Target pointing data:
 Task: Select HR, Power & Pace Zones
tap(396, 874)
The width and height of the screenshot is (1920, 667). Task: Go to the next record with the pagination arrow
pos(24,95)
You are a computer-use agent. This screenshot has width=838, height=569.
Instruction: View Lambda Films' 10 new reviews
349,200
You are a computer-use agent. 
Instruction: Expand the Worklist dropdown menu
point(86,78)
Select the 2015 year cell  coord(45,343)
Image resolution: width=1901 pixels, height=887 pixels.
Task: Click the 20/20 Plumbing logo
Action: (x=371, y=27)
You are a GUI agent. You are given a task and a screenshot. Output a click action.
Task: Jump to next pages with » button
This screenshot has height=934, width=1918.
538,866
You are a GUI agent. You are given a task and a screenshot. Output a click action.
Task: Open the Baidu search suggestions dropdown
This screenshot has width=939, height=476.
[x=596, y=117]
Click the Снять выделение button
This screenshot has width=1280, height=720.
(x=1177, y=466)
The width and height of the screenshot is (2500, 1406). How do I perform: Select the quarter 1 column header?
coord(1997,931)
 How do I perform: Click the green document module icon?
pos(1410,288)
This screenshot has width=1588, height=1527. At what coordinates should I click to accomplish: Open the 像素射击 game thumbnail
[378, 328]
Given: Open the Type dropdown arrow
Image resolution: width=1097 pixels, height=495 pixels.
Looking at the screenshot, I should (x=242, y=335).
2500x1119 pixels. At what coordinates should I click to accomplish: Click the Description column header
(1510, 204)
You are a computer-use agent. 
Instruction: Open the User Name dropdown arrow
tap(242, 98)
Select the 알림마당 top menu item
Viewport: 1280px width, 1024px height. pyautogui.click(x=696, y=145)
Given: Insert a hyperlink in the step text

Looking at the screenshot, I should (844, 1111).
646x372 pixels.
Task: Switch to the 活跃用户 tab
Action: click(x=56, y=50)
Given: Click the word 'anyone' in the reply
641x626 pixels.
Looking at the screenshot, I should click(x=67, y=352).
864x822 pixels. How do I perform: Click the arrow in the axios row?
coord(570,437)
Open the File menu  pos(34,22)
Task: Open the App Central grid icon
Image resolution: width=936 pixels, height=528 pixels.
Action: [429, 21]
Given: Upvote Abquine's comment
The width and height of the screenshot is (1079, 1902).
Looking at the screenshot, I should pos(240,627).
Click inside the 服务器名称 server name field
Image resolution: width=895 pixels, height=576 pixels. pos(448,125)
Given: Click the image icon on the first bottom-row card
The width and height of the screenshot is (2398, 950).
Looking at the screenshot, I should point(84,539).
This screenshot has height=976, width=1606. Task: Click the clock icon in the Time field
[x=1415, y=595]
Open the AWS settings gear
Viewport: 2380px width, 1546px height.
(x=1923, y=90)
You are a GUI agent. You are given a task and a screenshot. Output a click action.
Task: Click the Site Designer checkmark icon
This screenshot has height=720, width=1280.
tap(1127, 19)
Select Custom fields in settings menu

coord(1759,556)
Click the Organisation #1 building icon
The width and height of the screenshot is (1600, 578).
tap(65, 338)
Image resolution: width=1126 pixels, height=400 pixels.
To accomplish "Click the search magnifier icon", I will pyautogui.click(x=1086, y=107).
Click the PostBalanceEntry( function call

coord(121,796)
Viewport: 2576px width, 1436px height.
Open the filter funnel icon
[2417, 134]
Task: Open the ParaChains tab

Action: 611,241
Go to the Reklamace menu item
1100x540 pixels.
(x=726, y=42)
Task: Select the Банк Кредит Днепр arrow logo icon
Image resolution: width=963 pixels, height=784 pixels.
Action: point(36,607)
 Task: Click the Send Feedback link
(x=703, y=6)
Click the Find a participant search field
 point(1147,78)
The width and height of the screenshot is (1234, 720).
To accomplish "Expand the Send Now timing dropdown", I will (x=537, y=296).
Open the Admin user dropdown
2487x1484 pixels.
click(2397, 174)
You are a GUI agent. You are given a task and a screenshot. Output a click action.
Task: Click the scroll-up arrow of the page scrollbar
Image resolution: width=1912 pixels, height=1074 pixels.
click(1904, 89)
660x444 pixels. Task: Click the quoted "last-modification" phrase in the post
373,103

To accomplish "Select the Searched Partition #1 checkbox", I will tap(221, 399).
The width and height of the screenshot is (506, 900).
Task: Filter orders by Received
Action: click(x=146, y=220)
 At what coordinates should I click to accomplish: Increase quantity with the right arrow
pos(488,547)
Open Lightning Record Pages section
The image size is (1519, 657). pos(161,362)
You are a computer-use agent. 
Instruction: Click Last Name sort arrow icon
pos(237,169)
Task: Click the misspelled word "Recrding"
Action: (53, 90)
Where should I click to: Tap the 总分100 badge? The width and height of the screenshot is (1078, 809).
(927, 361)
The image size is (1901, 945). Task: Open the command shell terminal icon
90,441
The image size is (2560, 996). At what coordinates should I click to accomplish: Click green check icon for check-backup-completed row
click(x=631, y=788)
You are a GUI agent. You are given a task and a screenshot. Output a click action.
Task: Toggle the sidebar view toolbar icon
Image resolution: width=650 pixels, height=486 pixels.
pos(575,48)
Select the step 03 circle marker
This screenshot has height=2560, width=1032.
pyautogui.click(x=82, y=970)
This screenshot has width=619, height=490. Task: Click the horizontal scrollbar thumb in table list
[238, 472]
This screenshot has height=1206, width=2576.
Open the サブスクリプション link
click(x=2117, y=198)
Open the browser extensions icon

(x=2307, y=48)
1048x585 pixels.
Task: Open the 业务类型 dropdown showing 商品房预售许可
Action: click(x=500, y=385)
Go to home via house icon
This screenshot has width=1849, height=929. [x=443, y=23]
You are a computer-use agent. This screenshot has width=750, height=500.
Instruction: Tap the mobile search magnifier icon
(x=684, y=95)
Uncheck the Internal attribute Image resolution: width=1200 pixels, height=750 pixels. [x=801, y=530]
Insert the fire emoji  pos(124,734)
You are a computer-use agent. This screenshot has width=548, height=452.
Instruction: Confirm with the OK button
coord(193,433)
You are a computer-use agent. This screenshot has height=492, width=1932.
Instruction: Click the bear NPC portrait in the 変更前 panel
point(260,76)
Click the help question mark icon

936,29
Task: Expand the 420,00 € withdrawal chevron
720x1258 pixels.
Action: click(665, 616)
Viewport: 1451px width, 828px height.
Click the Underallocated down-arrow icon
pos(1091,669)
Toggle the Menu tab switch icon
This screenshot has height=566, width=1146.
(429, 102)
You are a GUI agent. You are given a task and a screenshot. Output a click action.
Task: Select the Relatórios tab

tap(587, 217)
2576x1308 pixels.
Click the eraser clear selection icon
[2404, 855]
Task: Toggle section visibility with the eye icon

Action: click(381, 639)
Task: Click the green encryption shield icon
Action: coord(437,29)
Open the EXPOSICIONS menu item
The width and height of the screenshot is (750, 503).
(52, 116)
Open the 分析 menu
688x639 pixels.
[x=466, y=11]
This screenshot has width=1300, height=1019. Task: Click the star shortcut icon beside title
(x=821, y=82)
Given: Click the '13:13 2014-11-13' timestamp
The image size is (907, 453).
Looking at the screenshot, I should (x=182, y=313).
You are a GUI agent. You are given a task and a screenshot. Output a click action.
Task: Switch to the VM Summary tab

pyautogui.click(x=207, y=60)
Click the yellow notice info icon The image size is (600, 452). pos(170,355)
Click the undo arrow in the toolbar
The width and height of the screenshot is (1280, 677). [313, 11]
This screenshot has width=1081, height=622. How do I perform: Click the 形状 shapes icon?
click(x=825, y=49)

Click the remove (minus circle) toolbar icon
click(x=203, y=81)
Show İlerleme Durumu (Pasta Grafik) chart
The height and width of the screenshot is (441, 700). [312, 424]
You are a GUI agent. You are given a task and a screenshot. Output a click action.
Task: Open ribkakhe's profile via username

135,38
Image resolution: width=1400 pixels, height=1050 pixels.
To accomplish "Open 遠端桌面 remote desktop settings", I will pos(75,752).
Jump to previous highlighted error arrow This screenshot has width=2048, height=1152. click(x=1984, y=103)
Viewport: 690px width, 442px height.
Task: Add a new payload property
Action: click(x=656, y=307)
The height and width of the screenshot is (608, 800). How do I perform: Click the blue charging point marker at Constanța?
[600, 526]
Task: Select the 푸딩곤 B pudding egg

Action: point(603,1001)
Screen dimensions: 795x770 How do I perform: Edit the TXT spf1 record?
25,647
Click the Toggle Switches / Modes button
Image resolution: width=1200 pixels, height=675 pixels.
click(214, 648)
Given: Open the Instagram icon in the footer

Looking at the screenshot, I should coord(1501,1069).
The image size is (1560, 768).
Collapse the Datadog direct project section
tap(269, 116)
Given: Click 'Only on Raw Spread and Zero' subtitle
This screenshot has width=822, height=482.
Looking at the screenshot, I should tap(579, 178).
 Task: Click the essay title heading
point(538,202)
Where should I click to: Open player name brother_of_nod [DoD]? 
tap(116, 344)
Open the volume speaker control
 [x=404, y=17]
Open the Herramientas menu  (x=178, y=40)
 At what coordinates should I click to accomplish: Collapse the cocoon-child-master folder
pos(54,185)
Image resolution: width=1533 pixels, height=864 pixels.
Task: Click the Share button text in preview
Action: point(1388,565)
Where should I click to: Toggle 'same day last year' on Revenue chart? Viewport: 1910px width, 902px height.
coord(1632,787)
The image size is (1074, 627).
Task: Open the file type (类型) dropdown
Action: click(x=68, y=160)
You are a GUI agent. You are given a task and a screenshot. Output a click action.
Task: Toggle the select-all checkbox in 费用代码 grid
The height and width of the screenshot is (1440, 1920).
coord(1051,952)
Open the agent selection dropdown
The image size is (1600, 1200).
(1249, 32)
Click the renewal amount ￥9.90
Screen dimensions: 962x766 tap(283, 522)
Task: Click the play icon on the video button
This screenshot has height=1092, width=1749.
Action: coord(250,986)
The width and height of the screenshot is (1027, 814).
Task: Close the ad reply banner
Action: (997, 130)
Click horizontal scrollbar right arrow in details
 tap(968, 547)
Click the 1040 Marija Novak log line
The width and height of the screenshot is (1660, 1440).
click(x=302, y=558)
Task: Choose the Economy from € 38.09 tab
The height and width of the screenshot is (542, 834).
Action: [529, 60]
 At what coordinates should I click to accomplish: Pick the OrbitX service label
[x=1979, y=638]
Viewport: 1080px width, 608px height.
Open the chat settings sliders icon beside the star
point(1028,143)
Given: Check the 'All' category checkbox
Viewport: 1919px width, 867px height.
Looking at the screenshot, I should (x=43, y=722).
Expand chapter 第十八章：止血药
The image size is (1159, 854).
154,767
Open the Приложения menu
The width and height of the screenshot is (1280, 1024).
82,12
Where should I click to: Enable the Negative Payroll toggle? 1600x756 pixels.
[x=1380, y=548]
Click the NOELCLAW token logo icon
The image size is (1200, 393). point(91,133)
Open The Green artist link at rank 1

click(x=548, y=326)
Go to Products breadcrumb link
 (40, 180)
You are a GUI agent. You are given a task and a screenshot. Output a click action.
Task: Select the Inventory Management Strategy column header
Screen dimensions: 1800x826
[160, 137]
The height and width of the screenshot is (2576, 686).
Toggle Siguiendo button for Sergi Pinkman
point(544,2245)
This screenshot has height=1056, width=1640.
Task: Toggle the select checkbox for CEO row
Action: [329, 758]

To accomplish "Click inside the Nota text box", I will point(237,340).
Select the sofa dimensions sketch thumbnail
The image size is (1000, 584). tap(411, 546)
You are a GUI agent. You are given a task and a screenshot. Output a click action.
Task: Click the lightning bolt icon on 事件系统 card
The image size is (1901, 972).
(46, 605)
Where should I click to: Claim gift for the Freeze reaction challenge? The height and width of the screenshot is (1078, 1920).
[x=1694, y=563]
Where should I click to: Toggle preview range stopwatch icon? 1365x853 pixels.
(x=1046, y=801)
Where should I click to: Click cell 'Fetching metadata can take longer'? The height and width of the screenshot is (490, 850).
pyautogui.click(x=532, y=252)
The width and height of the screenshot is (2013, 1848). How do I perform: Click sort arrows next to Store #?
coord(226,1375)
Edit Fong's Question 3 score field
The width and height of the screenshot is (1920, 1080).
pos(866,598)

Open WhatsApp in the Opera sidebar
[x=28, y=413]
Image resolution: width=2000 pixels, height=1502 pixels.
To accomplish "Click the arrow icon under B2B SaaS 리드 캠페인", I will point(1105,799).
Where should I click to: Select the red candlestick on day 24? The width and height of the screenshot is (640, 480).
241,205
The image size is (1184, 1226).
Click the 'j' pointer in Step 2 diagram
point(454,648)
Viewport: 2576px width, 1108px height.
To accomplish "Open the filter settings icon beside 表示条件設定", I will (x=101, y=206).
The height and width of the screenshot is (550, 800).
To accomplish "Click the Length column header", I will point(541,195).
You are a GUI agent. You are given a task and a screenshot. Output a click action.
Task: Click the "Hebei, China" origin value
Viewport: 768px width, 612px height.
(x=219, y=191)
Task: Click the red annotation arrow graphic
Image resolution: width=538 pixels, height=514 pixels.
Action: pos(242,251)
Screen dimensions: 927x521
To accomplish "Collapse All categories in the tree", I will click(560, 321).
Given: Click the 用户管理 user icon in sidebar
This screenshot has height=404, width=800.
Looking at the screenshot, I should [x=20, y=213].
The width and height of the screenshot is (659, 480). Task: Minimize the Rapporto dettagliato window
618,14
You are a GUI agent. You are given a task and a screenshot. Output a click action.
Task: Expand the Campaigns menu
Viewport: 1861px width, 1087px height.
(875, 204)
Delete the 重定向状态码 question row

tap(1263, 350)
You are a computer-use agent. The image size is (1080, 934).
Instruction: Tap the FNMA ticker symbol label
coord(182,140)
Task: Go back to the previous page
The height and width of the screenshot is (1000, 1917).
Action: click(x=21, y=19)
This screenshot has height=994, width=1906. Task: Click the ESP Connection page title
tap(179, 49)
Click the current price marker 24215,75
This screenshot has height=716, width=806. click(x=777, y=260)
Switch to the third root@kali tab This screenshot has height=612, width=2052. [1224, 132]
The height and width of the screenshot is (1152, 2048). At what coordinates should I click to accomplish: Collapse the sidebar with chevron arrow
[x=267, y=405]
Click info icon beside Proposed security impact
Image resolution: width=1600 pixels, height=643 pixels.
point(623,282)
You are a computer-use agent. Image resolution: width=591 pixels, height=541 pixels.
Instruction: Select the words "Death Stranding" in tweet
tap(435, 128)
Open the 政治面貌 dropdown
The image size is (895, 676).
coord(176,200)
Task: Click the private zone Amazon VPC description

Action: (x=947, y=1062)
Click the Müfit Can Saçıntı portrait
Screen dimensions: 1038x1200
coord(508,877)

- **Objective**: Rewrite the listing from the line containing "Click the help question mark icon" through the line containing "pyautogui.click(x=207, y=60)", both included, as a numbered list with the blank lines dropped.

- **Response to the task**:
1. Click the help question mark icon
2. 936,29
3. Task: Expand the 420,00 € withdrawal chevron
4. 720x1258 pixels.
5. Action: click(665, 616)
6. Viewport: 1451px width, 828px height.
7. Click the Underallocated down-arrow icon
8. pos(1091,669)
9. Toggle the Menu tab switch icon
10. This screenshot has height=566, width=1146.
11. (429, 102)
12. You are a GUI agent. You are given a task and a screenshot. Output a click action.
13. Task: Select the Relatórios tab
14. tap(587, 217)
15. 2576x1308 pixels.
16. Click the eraser clear selection icon
17. [2404, 855]
18. Task: Toggle section visibility with the eye icon
19. Action: click(381, 639)
20. Task: Click the green encryption shield icon
21. Action: coord(437,29)
22. Open the EXPOSICIONS menu item
23. The width and height of the screenshot is (750, 503).
24. (52, 116)
25. Open the 分析 menu
26. 688x639 pixels.
27. [x=466, y=11]
28. This screenshot has width=1300, height=1019. Task: Click the star shortcut icon beside title
29. (x=821, y=82)
30. Given: Click the '13:13 2014-11-13' timestamp
31. The image size is (907, 453).
32. Looking at the screenshot, I should (x=182, y=313).
33. You are a GUI agent. You are given a task and a screenshot. Output a click action.
34. Task: Switch to the VM Summary tab
35. pyautogui.click(x=207, y=60)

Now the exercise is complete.